Fremdenweg

Der Fremdenweg war früher der bekannteste Wanderweg in der Sächsisch-Böhmischen Schweiz. Er führte vom Lichtenhainer Wasserfall über Kuhstall, Kleiner Winterberg und Großer Winterberg zum Prebischtor und weiter nach Herrnskretschen. Schon vor 1900 war der Fremdenweg so gut ausgebaut, daß Touristen mit dem Pferd fast bis ans Prebischtor rangeführt werden konnten. Gesperrt sind heute die sogenannten Winterbergkehren am Kleinen Winterberg, und das 2,7 Km lange Stück von der Wegkreuzung östlich des Großen Winterberges bis zum Prebischtor.

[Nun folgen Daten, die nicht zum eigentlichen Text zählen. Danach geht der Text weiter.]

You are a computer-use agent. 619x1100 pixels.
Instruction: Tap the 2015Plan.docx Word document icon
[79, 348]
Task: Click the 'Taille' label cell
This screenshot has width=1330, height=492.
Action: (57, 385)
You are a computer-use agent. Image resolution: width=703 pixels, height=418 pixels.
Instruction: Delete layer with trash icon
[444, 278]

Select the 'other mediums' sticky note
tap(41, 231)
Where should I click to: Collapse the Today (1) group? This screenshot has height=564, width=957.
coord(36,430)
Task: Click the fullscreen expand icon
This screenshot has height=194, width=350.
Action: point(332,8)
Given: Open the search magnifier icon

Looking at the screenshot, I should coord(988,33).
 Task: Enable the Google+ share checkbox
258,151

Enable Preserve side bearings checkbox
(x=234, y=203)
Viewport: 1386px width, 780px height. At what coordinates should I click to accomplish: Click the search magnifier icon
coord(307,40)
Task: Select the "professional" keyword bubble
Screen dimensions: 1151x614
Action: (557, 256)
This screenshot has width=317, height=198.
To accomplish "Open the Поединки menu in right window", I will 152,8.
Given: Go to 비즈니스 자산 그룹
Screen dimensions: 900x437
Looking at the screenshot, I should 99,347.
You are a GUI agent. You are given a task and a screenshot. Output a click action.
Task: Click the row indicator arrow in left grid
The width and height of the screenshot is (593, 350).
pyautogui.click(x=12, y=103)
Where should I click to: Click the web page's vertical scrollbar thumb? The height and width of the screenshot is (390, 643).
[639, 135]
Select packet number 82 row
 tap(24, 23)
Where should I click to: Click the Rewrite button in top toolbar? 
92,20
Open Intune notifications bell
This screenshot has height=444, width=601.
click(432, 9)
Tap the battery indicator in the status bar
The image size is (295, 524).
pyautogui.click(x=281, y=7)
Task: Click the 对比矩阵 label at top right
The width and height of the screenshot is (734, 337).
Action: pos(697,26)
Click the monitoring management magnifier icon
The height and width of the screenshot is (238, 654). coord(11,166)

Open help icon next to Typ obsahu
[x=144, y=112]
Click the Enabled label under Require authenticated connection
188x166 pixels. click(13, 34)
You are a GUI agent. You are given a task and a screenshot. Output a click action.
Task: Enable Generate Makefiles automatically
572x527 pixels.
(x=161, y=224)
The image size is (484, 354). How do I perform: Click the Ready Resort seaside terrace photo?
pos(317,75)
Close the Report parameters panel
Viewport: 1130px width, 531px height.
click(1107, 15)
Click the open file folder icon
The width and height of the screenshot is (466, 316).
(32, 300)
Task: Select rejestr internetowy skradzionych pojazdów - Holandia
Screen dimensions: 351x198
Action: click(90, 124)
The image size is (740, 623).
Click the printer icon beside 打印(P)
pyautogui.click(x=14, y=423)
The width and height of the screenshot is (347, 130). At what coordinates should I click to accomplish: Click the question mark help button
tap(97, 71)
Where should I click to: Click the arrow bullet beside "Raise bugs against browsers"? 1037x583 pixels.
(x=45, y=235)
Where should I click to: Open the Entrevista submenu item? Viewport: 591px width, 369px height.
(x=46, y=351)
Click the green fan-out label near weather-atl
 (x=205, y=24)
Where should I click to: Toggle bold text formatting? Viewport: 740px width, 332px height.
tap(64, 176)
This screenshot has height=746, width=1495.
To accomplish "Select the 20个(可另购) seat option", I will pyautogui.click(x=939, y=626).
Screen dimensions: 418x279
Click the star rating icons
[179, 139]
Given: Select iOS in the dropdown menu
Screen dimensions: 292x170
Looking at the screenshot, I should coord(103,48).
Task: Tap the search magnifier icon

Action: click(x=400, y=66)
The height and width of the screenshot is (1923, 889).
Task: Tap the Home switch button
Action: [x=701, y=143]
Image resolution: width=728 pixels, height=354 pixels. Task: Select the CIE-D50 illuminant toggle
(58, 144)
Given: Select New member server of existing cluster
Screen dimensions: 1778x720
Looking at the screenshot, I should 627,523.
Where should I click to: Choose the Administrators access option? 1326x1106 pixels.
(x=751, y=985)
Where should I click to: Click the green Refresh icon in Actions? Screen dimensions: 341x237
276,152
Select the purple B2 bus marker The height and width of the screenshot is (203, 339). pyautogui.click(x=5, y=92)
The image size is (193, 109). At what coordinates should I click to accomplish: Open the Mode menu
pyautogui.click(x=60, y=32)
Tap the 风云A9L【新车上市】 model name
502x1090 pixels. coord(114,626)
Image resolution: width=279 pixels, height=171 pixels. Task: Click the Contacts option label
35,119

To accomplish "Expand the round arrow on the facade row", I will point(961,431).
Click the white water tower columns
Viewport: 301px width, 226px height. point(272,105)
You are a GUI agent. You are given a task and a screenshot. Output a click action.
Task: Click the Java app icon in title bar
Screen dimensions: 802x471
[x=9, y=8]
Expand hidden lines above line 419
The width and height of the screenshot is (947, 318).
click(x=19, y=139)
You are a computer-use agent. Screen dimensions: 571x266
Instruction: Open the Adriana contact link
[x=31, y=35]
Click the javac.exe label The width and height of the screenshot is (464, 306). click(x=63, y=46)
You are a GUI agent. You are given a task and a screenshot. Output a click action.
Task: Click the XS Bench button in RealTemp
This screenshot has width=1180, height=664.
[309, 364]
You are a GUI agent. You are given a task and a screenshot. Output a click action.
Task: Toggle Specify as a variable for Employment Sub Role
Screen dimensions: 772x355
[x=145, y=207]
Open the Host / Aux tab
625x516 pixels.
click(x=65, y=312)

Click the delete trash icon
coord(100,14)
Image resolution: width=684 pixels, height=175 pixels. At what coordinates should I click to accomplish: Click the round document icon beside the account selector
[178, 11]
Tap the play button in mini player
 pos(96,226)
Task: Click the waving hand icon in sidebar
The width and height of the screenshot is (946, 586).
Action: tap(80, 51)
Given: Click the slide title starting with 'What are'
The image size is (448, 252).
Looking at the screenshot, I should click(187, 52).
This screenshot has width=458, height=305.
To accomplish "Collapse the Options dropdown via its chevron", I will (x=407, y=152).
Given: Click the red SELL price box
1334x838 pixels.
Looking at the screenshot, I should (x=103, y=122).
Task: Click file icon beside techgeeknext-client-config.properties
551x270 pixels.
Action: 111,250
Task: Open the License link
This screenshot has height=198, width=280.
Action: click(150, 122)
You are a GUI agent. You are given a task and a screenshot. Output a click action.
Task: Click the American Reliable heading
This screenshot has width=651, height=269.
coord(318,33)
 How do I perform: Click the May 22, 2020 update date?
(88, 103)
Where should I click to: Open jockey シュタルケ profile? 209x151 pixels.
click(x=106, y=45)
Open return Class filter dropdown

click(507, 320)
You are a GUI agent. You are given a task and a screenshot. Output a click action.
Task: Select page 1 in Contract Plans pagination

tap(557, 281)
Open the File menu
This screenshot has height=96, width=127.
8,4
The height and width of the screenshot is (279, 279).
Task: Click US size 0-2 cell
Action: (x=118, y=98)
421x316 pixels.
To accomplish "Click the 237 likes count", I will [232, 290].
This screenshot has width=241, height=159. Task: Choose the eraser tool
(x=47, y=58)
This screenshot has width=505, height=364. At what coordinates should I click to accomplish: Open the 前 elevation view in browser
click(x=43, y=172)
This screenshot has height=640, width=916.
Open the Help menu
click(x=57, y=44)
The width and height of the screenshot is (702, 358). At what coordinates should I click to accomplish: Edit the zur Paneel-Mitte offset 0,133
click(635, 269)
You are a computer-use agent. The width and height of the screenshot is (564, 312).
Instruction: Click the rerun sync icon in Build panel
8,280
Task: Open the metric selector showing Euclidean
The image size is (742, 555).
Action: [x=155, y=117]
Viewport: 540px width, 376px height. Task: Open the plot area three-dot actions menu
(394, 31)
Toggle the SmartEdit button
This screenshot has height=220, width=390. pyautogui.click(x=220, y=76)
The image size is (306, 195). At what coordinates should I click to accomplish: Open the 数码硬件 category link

Schöne Aussichten am Fremdenweg: das Kanapee mit Blick zum Prebischgrund und die berühmte Ostansicht vom Prebischtor. Daneben gibt es noch mehrere andere Aussichten, die aber teilweise etwas abseits vom Fremdenweg liegen (siehe Karten bei den Fotos), z.B. die Prebischgrund-Aussicht, die beste und umfassendste Aussicht.

Auf den letzten 200 Metern des Fremdenweges vor dem Prebischtor gab es früher 5 Brücken, die alle abgerissen sind. 4 davon kann man gut umgehen (siehe Skizze bei den Fotos), allerdings gibt es dann buchstäblich auf den letzten Metern des Fremdenweges seit 2014 eine neue eiserne Absperrung, um das illegale Betreten des Prebischtorgebietes von hinten zu verhindern. Die Absperrung läßt sich nur mit Hilfsmittel (kurzes Seil, Klettergurt o.ä.) umklettern.

Fotos vom gesperrten Teil des Fremdenweges von der Wegkreuzung östlich des Großen Winterberges bis zum Prebischtor:

Auf dem Prebischtor:

Das Betreten vom Prebischtor ist schon seit 1982 aus Naturschutzgründen verboten, u.a. wegen starker Felsabnutzungserscheinungen auf dem Tor durch die Wanderer.

Offiziell zugängliche Stellen: Prebischtor von unten, Aussichten Kreuzstein und Edmundstein:

1884 wurde die Gaststätte "Falkennest" gebaut und ab diesem Zeitpunkt wurde auch Eintritt zu den Aussichten am Prebischtor verlangt.

Die Müllkippen hinter dem Prebischtor:

Hinter dem Prebischtor wurde seit über 100 Jahren der Gaststättenmüll der Prebischtorgaststätte "Falkennest" in den nördlich gelegenen Hirschgrund entsorgt, obwohl schon früher die Wirte der Gaststätte angehalten wurden, den Müll ordentlich zu entsorgen. Dies hat aber wahrscheinlich nie richtig funktioniert, erst recht nicht zu CSSR-Zeiten. Auch nach 1990 scheint noch einiges dazugekommen zu sein. Die Müllhalden liegen heute in der Zone 1 des Nationalparkes Böhmische Schweiz und das Betreten ist aus Naturschutzgründen untersagt. Der Müll ist also offensichtlich nicht schädlich für die Natur, wohl aber der Mensch, wenn er dieses Gelände betritt.